DOCUMENT TEXT ▸
========================================

Although he has never used the word, so far as I know, one of the strongest defenders of ecosocialist ideas in the world today is Evo Morales, the president of Bolivia, the first indigenous head of state in Latin America.
In a short essay published last November, Evo brilliantly defined the problem, named the villain, and posed the alternative.
“Competition and the thirst for profit without limits of the capitalist system are destroying the planet. Under Capitalism we are not human beings but consumers. Under Capitalism, Mother Earth does not exist, instead there are raw materials. Capitalism is the source of the asymmetries and imbalances in the world. It generates luxury, ostentation and waste for a few, while millions in the world die from hunger in the world.
“In the hands of capitalism everything becomes a commodity: the water, the soil, the human genome, the ancestral cultures, justice, ethics, death … and life itself. Everything, absolutely everything, can be bought and sold and under capitalism. And even “climate change” itself has become a business.
“‘Climate change’ has placed all humankind before a great choice: to continue in the ways of capitalism and death, or to start down the path of harmony with nature and respect for life.”
The Global Fight for Climate Justice includes statements by comrade Evo Morales. In them, he makes the case for ecosocialism, more concisely, more clearly, and vastly more eloquently than I can do today. I urge you to read it and to distribute it as widely as possible.

========================================

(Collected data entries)
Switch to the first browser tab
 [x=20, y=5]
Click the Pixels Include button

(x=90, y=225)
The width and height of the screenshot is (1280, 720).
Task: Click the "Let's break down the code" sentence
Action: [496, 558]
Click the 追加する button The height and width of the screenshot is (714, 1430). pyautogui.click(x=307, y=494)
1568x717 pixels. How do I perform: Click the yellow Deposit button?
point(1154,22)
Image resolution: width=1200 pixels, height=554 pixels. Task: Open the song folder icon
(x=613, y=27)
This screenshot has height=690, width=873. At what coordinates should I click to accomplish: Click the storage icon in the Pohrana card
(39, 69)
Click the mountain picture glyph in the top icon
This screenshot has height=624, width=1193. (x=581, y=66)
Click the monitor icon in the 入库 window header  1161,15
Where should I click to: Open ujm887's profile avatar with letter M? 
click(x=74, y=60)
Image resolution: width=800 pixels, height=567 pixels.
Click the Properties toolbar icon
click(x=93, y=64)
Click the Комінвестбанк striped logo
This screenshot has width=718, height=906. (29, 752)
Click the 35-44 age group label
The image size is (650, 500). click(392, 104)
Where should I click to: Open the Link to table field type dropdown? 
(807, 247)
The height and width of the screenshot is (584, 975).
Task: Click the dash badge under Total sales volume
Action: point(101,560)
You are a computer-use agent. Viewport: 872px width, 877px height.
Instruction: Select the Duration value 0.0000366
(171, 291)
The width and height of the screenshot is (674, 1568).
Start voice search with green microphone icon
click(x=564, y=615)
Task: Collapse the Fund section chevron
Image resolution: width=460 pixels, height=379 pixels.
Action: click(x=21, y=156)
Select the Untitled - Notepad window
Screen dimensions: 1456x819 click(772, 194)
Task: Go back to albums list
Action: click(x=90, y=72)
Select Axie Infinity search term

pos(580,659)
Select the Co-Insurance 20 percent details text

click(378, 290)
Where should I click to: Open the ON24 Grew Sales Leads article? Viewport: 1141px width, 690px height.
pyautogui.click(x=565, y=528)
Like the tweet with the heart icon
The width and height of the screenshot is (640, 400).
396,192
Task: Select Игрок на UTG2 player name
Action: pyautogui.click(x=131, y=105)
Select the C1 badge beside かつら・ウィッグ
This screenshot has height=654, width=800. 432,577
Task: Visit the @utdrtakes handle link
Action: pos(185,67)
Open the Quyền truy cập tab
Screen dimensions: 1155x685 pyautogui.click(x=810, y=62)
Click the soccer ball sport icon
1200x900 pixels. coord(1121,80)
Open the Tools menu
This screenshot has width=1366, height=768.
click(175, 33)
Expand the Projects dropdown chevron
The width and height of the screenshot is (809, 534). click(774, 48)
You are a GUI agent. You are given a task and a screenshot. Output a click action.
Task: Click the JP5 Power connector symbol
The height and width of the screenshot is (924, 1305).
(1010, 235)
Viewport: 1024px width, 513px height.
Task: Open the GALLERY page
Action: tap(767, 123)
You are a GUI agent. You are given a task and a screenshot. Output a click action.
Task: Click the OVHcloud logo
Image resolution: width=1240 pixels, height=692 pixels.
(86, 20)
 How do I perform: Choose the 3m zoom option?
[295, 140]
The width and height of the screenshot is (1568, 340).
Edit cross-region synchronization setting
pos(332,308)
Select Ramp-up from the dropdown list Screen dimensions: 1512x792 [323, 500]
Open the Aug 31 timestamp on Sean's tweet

========================================

TASK DESCRIPTION ▸ Continue the passage on Evo Morales and ecosocialism, picking up right after its final sentence.

EXERCISE RESPONSE ▸
Slamming on the brakes
The only choice, the only way forward, is ecosocialism, which I suggest can be defined simply as a socialism that will give top priority to the restoration of ecosystems that capitalism has destroyed, to the reestablishment of agriculture and industry on ecologically sound principles, and to mending what Marx called the metabolic rift, the destructive divide that capitalism has created between humanity and nature.
To achieve this, ecological activists must join hands with workers, with indigenous activists, with anti-imperialist movements around the world, to make ecological transformation a central feature of the economic change that is so clearly needed.
Together we can build a better world for future generations.
It won’t be easy, and it won’t be quick, but together we can make it happen.